- [ACTIVITY A]: Copy verbatim everything in the reviewer exchange from "Point 3: For" down to "should be clarified.".
- [ACTIVITY B]: Name each copper species, by its ion or oxidation-state symbol, that the reviewer exchange mentions in describing the reduction process.
- [ACTIVITY C]: Summarize the reviewer exchange in two sentences.

Point 3: For H₂-TPR calculation and fraction of various Cu species, the reduction of Cu²⁺ to Cu⁺ and further to Cu⁰ is a cascade process, rather than parallel process. So the calculation method should be clarified.

 

Response 3: According to the reviewer's suggestion, first of all, we added the reduction relationship between Cu²⁺and Cu⁺ ions in the zeolite catalysts in the H₂-TPR analysis. The added content is as follows: the reduction of isolated Cu²⁺ ions located at the ion exchange sites often need to go through two steps. First, the isolated Cu²⁺ ions are reduced to Cu⁺ ions at a lower temperature, and then the Cu⁺ ions are completely reduced to Cu⁰ at a higher temperature. These Cu⁺ ions include the intermediate products of the two-step reduction of isolated Cu²⁺ ions and the Cu⁺ ions existing in the catalyst. Secondly, the ratio of various Cu ions to total Cu was calculated according to the H₂ reduction peak areas and used to measure the concentration of Cu ions in the catalysts. 

 

Point 4: For DRIFT spectra of NO adsorption, blank samples without copper should be provided.

 

Response 4: According to the suggestion of the reviewer, we carried out the blank experiment of H-type zeolite, but no characteristic peak of NO was found in the 1650-2150 cm^-1 region. In addition, we have also consulted the relevant literatures of DRIFTS-NO, and there is almost no introduction of NO characteristic peaks outside the 1650-2150 cm^-1 region. Therefore, we believe that there is no addition if it is not comparable with copper based zeolites.

- [Pixel coordinate grounding data]:
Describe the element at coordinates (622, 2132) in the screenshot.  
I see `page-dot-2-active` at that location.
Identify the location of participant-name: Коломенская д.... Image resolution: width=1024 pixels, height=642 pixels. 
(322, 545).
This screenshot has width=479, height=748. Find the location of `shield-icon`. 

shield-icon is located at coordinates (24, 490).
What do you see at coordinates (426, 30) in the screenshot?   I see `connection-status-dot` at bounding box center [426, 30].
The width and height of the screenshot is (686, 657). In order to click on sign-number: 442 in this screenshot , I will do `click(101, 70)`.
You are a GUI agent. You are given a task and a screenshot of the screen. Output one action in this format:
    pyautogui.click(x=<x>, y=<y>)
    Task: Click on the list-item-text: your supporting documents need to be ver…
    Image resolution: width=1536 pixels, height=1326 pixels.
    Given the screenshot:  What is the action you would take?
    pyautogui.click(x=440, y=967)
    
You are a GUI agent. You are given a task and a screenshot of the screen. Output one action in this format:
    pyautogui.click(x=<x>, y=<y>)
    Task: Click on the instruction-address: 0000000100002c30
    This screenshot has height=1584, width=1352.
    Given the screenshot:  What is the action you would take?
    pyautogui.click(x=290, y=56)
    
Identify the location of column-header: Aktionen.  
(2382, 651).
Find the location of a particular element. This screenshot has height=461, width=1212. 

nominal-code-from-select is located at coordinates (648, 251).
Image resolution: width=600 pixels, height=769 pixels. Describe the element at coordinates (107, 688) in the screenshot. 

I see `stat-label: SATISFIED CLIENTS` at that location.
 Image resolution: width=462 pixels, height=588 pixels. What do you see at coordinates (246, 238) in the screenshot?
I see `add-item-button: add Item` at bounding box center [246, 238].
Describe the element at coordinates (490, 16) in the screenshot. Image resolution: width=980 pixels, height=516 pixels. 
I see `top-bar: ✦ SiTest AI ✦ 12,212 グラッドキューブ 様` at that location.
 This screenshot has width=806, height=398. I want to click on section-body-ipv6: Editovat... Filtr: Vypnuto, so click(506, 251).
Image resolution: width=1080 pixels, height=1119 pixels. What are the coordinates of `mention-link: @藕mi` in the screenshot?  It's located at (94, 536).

- [REPLY A]:
Point 3: For H₂-TPR calculation and fraction of various Cu species, the reduction of Cu²⁺ to Cu⁺ and further to Cu⁰ is a cascade process, rather than parallel process. So the calculation method should be clarified.

- [REPLY B]: Cu²⁺, Cu⁺, Cu⁰

- [REPLY C]: The reviewer said the H₂-TPR calculation method should be clarified because copper is reduced from Cu²⁺ to Cu⁺ and then to Cu⁰ in a cascade. In response, the authors described the two-step reduction of isolated Cu²⁺ ions and the calculation of Cu fractions from the H₂ reduction peak areas, and for the DRIFT spectra of NO adsorption they ran a blank experiment of H-type zeolite, which showed no NO characteristic peak in the 1650-2150 cm^-1 region.